Summary: Increasing model depth diminishes the relative advantage of N-gram Embedding.

**Figure 7:** Loss reduction of models with N-gram Embedding compared to the baseline across different (a) model width and (b) model depth.

Note that the majority of current practical language models typically operate below 40 shortcut layers (equivalent to 80 conventional layers). Given our finding that increased width consistently amplifies N-gram Embedding's advantage, and its robust performance even at 40 layers, scaling n-gram embeddings up within these common architectural depths is likely to yield even greater performance gains.

4. Efficient Inference

4.1 Reduction of MoE Activation Parameters

The N-gram Embedding mechanism effectively redistributes parameters from the MoE layers to the embedding space. This architectural transformation maintains the total model parameters while reducing the number of activated parameters within MoE layers—particularly advantageous in memory I/O-bound decoding scenarios with large token counts.
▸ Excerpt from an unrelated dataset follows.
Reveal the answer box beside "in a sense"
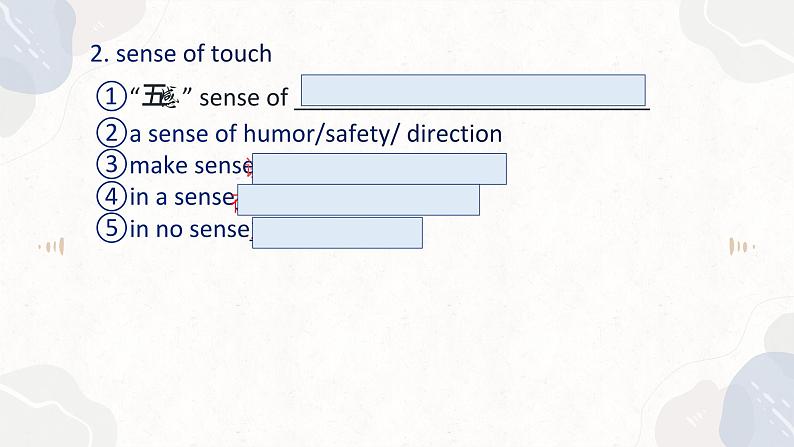(x=358, y=200)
Moreover, the increased size of the embedding layer does not penalize latency, as the computational cost of embedding lookups scales with the number of input tokens rather than the total number of embedding parameters.

**Figure 8:** **(a)** Number of activated experts in LongCat-Flash-Lite versus LongCat-Flash-Lite-Vanilla across varying batch sizes. **(b)** LongCat-Flash-Lite decoding performance on 8xH800-80G with ISL=4K and OSL=1K. The middle segment is for visual continuity. The model information of LongCat-Flash-Lite is described in Section 6.
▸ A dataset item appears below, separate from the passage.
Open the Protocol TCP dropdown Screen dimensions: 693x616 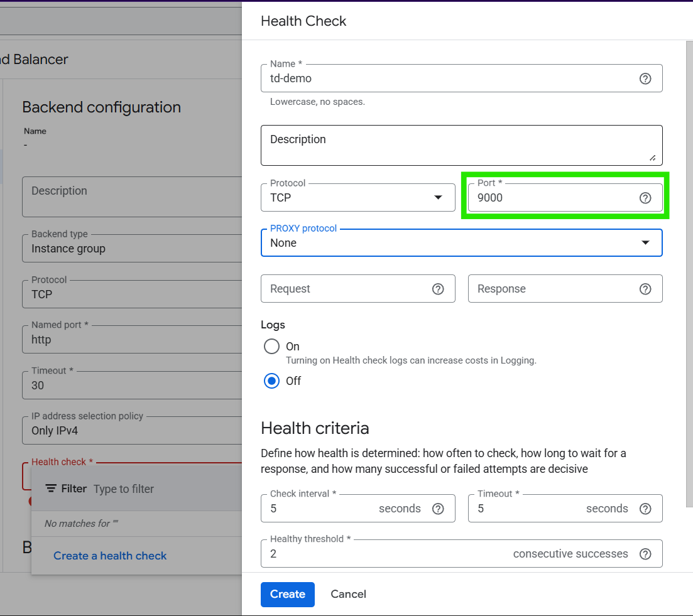click(x=357, y=198)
To fully capitalize on the efficiency gains from reduced active parameters, it is crucial to maximize hardware utilization through a large batch size (as shown in Figure 8a). This requirement creates a natural synergy with speculative decoding. Multi-step speculative decoding effectively expands the "effective batch size", thereby converting the theoretical advantage of parameter sparsity into tangible inference speedups.

4.2 Optimized Embedding Lookup

Although reallocating parameters from experts to N-gram Embedding effectively reduces memory I/O for MoE layers, it introduces additional overhead in terms of I/O, computation, and communication compared to a standard embedding layer. Minimizing the latency and resource consumption of N-gram Embedding is therefore critical for overall system efficiency. Furthermore, the dynamic and complex scheduling mechanisms inherent in modern inference frameworks make it difficult to pre-determine the exact token sequences for the forward pass, which complicates the optimization of N-gram embedding lookups.
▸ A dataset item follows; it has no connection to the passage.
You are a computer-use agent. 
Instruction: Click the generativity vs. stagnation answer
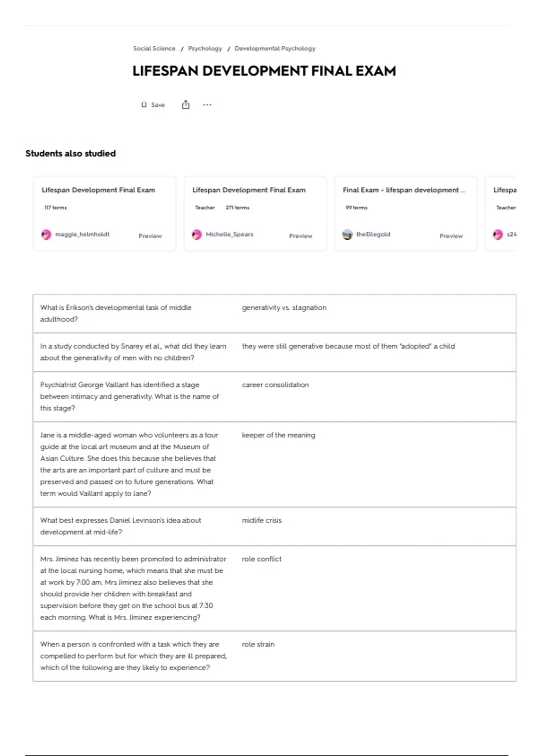[284, 308]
To address these challenges, we introduce the N-gram Cache, a specialized caching mechanism inspired by the design principles of the KV cache. We implement custom CUDA kernels to manage N-gram IDs directly on the device, facilitating low-overhead synchronization with the intricate scheduling logic of various inference optimization techniques. This design significantly enhances the computational efficiency of N-gram embeddings.

In speculative decoding scenarios, where the draft model typically operates with fewer layers and substantially lower latency, the overhead of N-gram Embedding becomes relatively more pronounced. To mitigate this, we propose two complementary optimization strategies: (1) employing a conventional embedding layer for the draft model to bypass the more computationally expensive n-gram lookup; and (2) caching n-gram embeddings during the drafting phase to eliminate redundant computations during the subsequent verification step. These optimizations collectively reduce latency and improve throughput in speculative inference settings.

4.3 Rethinking N-gram Embedding Optimization: The Role of Speculative Decoding

Beyond hardware efficiency, we posit that the N-gram Embedding structure inherently encodes rich local context and token co-occurrence information, offering unexplored synergies with speculative decoding. We identify two promising directions where the semantic richness of N-gram Embedding could potentially be leveraged to further accelerate inference.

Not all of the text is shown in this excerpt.